Tidak! Apa yang dia pikirkan? Dia tidak tahu jawabannya dan dia tidak bisa mati tanpa mengetahuinya.

Dia harus hidup! Dia harus tahu itu!

"Tolong... tolong bantu! Seseorang, tolong bantu." Su Jiyai berteriak.

Namun di tanah yang luas itu, selain Su Jiyai dan zombie, tidak ada bantuan.

"Kakak Feng! Sister Weilin! Tolong bantu!" Nada Su Jiyai penuh dengan permohonan.

Air mata terus mengalir di pipinya.

Tiba-tiba beberapa zombie lagi mulai berkerumun dari depan dan Su Jiyai berjuang dengan mereka untuk membuat jalan bagi dirinya sendiri.

Sampai saat ini hanya zombie level 1 yang berkerumun ke Su Jiyai sehingga dia masih aman. Namun, melihat zombie level 2 bergabung, sejuk melintas di tulang belakangnya.

Zombie level 2 lebih cepat, lebih kuat, dan lebih licik daripada yang telah dia hadapi sejauh ini.

Su Jiyai memindai sekelilingnya, mencari sesuatu yang bisa memberinya keuntungan. Dia menyadari ada gang sempit di sebelah kirinya, sebagian terhalang puing tetapi masih bisa dilewati.

Itu adalah langkah yang berisiko, tetapi mungkin bisa memperlambat zombie.

Dia berlari ke arah gang, melompati puing dan memeras diri melalui lorong sempit itu.

Dinding-dinding itu dekat, menggores bahunya, tetapi ruang sempit itu menguntungkannya karena memaksa zombie untuk melambat dan menyerbunya satu per satu.

Terengah-engah dan berkeringat, Su Jiyai muncul di sisi lain gang ke halaman kecil.

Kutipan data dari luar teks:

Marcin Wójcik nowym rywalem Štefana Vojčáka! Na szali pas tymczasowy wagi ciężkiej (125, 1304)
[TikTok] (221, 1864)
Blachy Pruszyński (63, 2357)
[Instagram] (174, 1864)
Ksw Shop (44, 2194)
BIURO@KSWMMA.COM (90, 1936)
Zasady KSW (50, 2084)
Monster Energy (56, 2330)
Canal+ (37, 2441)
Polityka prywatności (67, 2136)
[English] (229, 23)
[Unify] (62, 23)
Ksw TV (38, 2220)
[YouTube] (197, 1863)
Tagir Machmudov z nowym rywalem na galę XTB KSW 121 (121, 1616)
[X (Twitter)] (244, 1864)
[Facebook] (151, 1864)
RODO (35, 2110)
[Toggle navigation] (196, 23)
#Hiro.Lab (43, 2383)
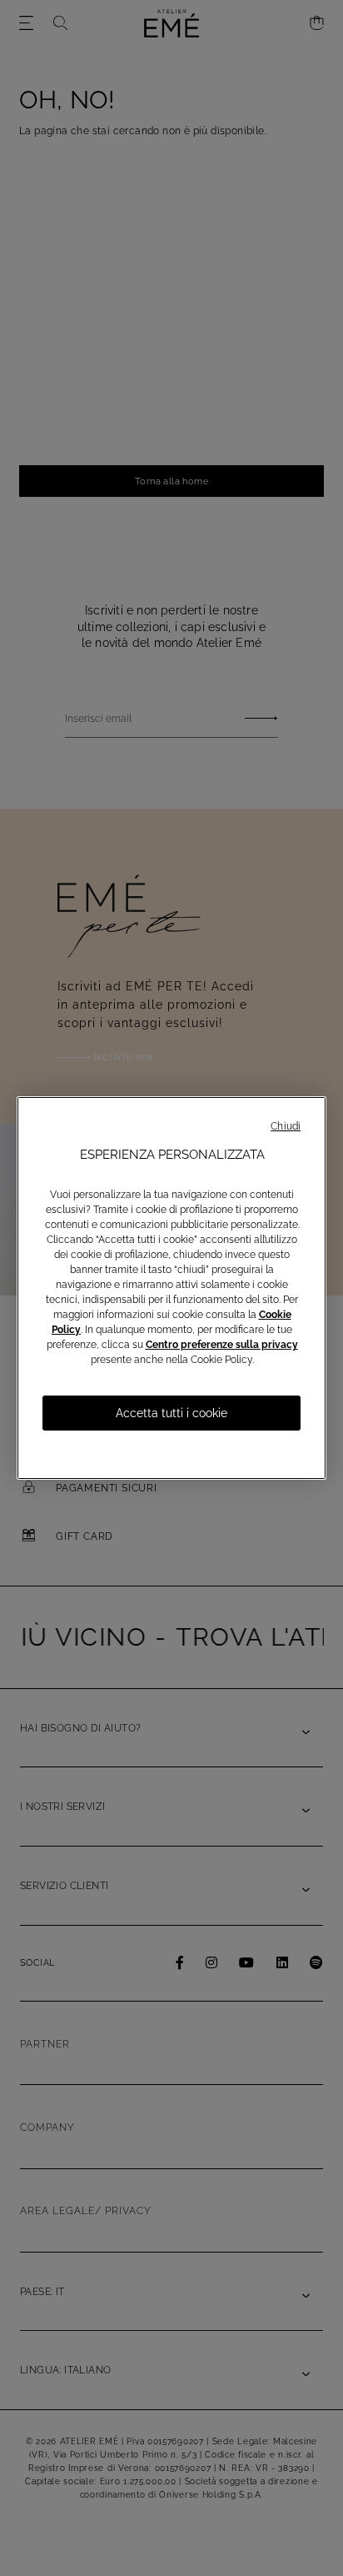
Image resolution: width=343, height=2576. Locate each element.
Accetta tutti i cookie (171, 1413)
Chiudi (286, 1126)
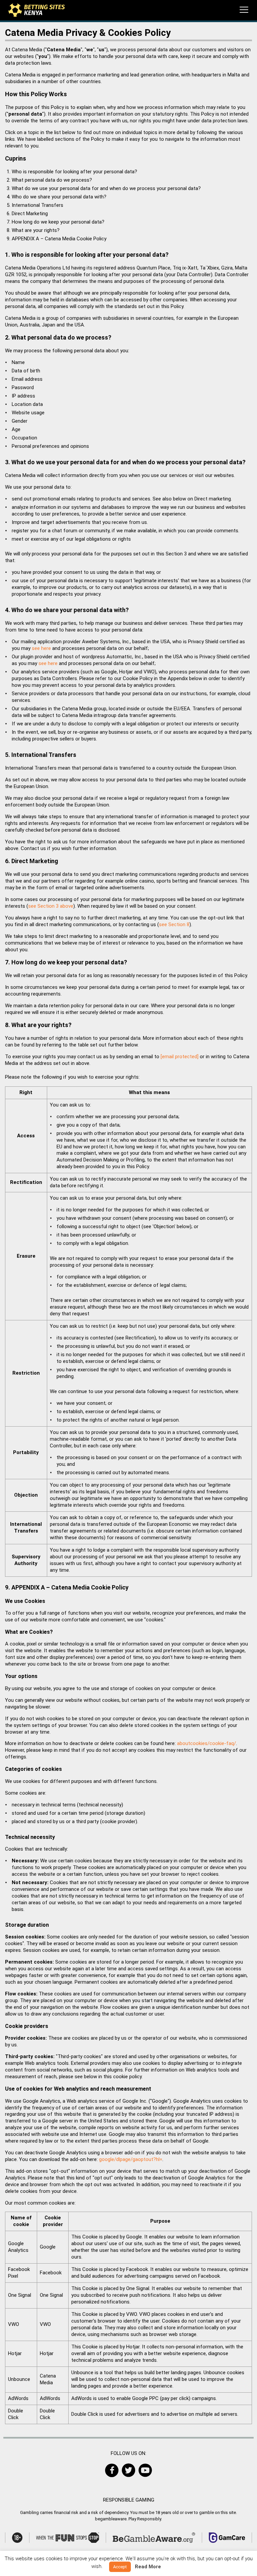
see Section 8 (174, 924)
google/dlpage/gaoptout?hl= (130, 2159)
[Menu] (244, 10)
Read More (148, 2567)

Untuk sejenak, Su Jiyai berpikir bahwa dia akhirnya aman.

Namun harapan itu segera sirna ketika dia melihat lebih banyak zombie berdatangan dari sisi lain. Dia dikelilingi lagi.

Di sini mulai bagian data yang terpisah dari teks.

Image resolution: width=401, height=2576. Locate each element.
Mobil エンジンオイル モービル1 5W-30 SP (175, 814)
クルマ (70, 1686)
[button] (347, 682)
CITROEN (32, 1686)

Keputusasaan menerkamnya, tapi dia menolak untuk dikuasainya. Dia menengadah dan melihat tangga darurat di sisi bangunan.

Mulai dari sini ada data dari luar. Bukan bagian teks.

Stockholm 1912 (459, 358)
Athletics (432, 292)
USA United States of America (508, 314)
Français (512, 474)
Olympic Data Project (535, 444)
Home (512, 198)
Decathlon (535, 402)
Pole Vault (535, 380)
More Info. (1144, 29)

Itu langkah panjang, tapi itu satu-satunya kesempatannya. Dia berlari ke arah itu, meloncat untuk memegang anak tangga terendah dan menarik dirinya ke atas dengan setiap ons kekuatan yang dia miliki.

Saat ia memanjat, zombie mencapai dasar tangga, tangan-tangan membusuk mereka menggapai kakinya.

Dia menendang mereka, sepatu bootnya membuat kontak dengan daging yang membusuk, dan terus memanjat. Saat dia mencapai atap, dia roboh, terengah-engah mencari nafas.

Atap itu relatif aman, tapi dia tahu itu hanya sementara.

Dia harus terus bergerak, mencari cara untuk memberi isyarat minta tolong, atau setidaknya menemukan tempat untuk bersembunyi sampai dia bisa membuat rencana yang lebih baik.

Su Jiyai mengambil napas dalam-dalam dan beristirahat sejenak.

Detak jantungnya memburu. Dia melihat dengan waspada di sekelilingnya dan mengamati lingkungannya. Dia mencoba mencari apakah ada kamp militer di dekat sana.

Namun selain warna biru metalik yang membentuk persegi, Su Jiyai tidak menemukan apapun.

Su Jiyai tahu tentang persegi itu. Sebenarnya, itu bukan persegi. Itu adalah area seluas 5000 kaki persegi yang dikelilingi oleh dinding biru metalik besar yang memancarkan listrik setiap kali seseorang berani mendekatinya.

Yang lebih menakjubkan lagi adalah, itu adalah satu-satunya tempat, zombie tidak bisa mendekat ke arahnya.